Sisa potongan sayur, kulit buah, biji-bijian, sayur dan buah yang sudah busuk, bisa saja bukan dianggap sebagai sampah, melainkan bahan yang dapat diolah menjadi produk bermanfaat. Namun bagi yang lainnya masih membuangnya ke tempat sampah dan berakhir di Tempat Pembuangan Akhir (TPA). Menggelitik, dan membuat saya bertanya-tanya.

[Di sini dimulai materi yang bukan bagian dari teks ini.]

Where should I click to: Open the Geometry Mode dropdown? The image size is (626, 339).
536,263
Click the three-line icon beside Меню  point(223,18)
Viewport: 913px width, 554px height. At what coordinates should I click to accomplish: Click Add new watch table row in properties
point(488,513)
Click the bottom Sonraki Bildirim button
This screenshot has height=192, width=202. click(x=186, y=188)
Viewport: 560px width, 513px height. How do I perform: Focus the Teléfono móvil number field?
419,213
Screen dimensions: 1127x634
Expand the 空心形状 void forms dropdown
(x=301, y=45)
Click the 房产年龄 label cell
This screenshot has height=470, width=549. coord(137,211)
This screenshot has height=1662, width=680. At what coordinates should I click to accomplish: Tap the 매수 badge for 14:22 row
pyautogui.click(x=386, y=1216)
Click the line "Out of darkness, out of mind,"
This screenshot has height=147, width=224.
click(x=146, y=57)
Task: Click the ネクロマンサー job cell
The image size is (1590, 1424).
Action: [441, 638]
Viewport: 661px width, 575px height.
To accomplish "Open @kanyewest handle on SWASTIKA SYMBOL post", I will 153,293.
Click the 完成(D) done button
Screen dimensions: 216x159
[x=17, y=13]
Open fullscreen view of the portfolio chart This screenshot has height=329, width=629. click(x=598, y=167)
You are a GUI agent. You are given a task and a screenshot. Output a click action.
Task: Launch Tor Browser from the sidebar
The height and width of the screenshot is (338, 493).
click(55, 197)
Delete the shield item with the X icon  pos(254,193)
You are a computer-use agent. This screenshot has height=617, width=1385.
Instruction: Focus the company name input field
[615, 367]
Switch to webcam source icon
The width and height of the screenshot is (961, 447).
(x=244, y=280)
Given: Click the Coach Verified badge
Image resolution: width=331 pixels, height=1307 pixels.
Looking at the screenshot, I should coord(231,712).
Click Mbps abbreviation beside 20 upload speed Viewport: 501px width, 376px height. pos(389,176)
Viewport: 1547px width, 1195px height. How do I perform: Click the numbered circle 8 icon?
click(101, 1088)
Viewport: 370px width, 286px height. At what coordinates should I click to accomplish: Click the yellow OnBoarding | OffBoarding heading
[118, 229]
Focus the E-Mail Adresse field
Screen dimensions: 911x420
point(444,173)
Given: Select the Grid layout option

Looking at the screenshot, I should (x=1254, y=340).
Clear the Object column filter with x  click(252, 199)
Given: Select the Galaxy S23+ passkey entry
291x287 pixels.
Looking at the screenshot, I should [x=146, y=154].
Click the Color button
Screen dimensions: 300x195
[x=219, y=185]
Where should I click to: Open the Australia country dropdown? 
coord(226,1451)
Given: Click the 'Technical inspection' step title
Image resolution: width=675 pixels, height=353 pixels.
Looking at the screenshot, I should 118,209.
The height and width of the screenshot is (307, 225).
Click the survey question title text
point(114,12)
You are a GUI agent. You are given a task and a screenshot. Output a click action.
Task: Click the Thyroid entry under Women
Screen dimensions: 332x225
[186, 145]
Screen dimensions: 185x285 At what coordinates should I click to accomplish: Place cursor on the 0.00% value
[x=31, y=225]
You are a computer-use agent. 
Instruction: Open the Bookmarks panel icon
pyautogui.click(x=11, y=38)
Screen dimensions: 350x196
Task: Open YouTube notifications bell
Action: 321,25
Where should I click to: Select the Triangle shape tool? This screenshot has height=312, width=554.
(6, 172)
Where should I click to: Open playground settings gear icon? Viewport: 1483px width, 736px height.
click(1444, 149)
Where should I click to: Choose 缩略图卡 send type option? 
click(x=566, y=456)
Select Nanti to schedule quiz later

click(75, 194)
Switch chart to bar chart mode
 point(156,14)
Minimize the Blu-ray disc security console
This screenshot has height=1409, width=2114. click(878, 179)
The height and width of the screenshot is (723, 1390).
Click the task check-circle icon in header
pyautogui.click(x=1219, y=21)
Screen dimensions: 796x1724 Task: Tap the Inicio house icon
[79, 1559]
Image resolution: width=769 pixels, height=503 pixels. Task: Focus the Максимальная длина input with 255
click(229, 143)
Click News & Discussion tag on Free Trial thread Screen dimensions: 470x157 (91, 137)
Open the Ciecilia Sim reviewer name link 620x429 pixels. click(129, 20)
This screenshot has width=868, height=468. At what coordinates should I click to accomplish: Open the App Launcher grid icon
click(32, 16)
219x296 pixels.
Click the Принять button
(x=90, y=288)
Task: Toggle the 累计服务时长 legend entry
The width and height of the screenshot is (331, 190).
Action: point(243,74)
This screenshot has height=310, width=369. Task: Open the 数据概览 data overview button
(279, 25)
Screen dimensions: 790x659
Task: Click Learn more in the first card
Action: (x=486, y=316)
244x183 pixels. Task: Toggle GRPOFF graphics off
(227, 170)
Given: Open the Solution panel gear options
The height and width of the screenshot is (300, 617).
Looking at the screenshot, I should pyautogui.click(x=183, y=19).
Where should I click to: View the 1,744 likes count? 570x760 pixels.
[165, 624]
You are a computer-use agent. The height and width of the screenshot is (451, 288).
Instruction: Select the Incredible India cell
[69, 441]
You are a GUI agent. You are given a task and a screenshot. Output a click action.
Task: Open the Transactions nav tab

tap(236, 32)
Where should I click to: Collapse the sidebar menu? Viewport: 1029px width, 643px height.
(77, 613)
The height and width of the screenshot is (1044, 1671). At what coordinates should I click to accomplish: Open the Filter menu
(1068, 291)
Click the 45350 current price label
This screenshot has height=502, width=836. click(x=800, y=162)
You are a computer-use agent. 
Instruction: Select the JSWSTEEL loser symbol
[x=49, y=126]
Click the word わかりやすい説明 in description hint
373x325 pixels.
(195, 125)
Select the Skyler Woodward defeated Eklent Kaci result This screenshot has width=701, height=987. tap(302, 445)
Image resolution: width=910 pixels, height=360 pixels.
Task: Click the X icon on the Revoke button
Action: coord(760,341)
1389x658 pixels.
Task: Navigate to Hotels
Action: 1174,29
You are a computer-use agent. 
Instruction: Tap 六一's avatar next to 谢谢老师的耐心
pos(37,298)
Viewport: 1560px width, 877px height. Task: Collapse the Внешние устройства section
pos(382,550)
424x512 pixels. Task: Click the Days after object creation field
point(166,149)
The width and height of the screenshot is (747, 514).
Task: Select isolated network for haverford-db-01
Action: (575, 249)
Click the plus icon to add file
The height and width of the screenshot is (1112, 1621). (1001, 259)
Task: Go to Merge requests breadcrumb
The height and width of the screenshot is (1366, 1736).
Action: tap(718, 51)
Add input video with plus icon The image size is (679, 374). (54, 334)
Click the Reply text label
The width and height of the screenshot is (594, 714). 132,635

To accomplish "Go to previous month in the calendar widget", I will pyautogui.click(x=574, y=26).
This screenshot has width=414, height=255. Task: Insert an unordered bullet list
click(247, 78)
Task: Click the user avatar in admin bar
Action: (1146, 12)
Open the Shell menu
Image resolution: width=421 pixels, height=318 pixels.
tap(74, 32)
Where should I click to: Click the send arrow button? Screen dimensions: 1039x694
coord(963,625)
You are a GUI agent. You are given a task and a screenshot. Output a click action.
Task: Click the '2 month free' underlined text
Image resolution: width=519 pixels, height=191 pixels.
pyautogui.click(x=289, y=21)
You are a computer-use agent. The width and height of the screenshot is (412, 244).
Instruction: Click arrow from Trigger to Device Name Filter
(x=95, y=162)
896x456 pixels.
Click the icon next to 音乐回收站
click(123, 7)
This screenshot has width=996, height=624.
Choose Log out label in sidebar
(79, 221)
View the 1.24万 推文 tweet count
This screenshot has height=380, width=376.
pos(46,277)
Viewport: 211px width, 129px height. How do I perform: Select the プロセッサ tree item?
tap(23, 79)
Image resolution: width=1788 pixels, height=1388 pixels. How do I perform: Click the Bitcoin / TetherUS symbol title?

Bagaimana jika TPA tidak ada?--- elrisa thiwa nadella (@elthnad) May 7, 2020
Apakah menyatukan sampah organik dan non organik sama dengan membuang sampah pada tempatnya?--- elrisa thiwa nadella (@elthnad) May 7, 2020
Bagaimana jika rumah tangga mengelola sampah organik? Truk pengangkut sampah tidak seharusnya bau, bukan?--- elrisa thiwa nadella (@elthnad) May 7, 2020
Pertanyaan-pertanyaan yang hinggap di kepala. Sebuah imajinasi hidup dalam harmoni. Sampai kapan kita abai, sementara kita tahu kalau yang kita lakukan mendatangkan mudarat? Atau kita tidak benar-benar tahu? Bahwa sampah di TPA itu benar-benar akan menjadi bom waktu? Bahwa sampah-sampah itu dapat membahayakan manusia dan makhluk lainnya? Merasa bersih, tapi kotor?
Berjuang sendiri dan menyadarkan manusia bukanlah pekerjaan mudah, setidaknya untuk diri saya, dan setidaknya untuk saat ini -entah bagaimana di hari esok, atau sore nanti.Â
Saya pun mencari-cari ilmu dengan membaca, menonton video youtube tentang pengalaman hidup minim sampah (bahkan nir sampah), juga akun-akun instagram yang membahas gaya hidup ramah lingkungan, agar saya mendapatkan suntikan semangat karena merasa berjuang bersama).
Suatu hari pada bulan Ramadan ini, saya mengikuti kajian online mengenai adab terhadap lingkungan bersama @zerowaste.id dan @DKWardhani.Â
Saya kembali diingatkan dengan dalil-dalil, bahwa di dalam Alquran ada banyak ayat larangan berbuat kerusakan di muka bumi, bahwa nabi Muhammad SAW juga mengajarkan agar tidak berbuat boros, serta Allah SWT ialah Maha Bersih dan mencintai kebersihan, dan tentang menanam pohon. Kajian online ini juga mengingatkan saya agar kembali memperbaiki niat, dan agar lebih sabar menerima gesekan dari pihak yang belum sadar untuk mengelola sampah.
Sampai kapan kesabaran bisa ada?
Semakin hari saya merasa bahwa alam yang sehat bukan hanya memberi makan raga, menutrisi jasmani. Alam yang sehat itu juga dapat memberi makan jiwa, menyiram rohani. Betapa menyenangkan hidup damai dengan alam yang seimbang.
Sampai kapan mimpi bisa menjadi realita?
Sistem memang berkuasa. Tapi jika semua bergerak dari diri sendiri, bukan tak mungkin impian dapat diwujudkan. Sayang sekali, mimpi kita mungkin berbeda. Jika mimpi kita sama, kenapa gerakan kita tidak selaras?
Tentulah, ada banyak hal yang belum saya ketahui. Toh saya juga baru memulai. Bukankah permulaan memang lebih berat? Semoga bisa bertahan dan bertumbuh menciptakan kebaikan.
Catatan ini dibuat sebagai pengingat untuk semua, tak terkecuali diri saya sendiri.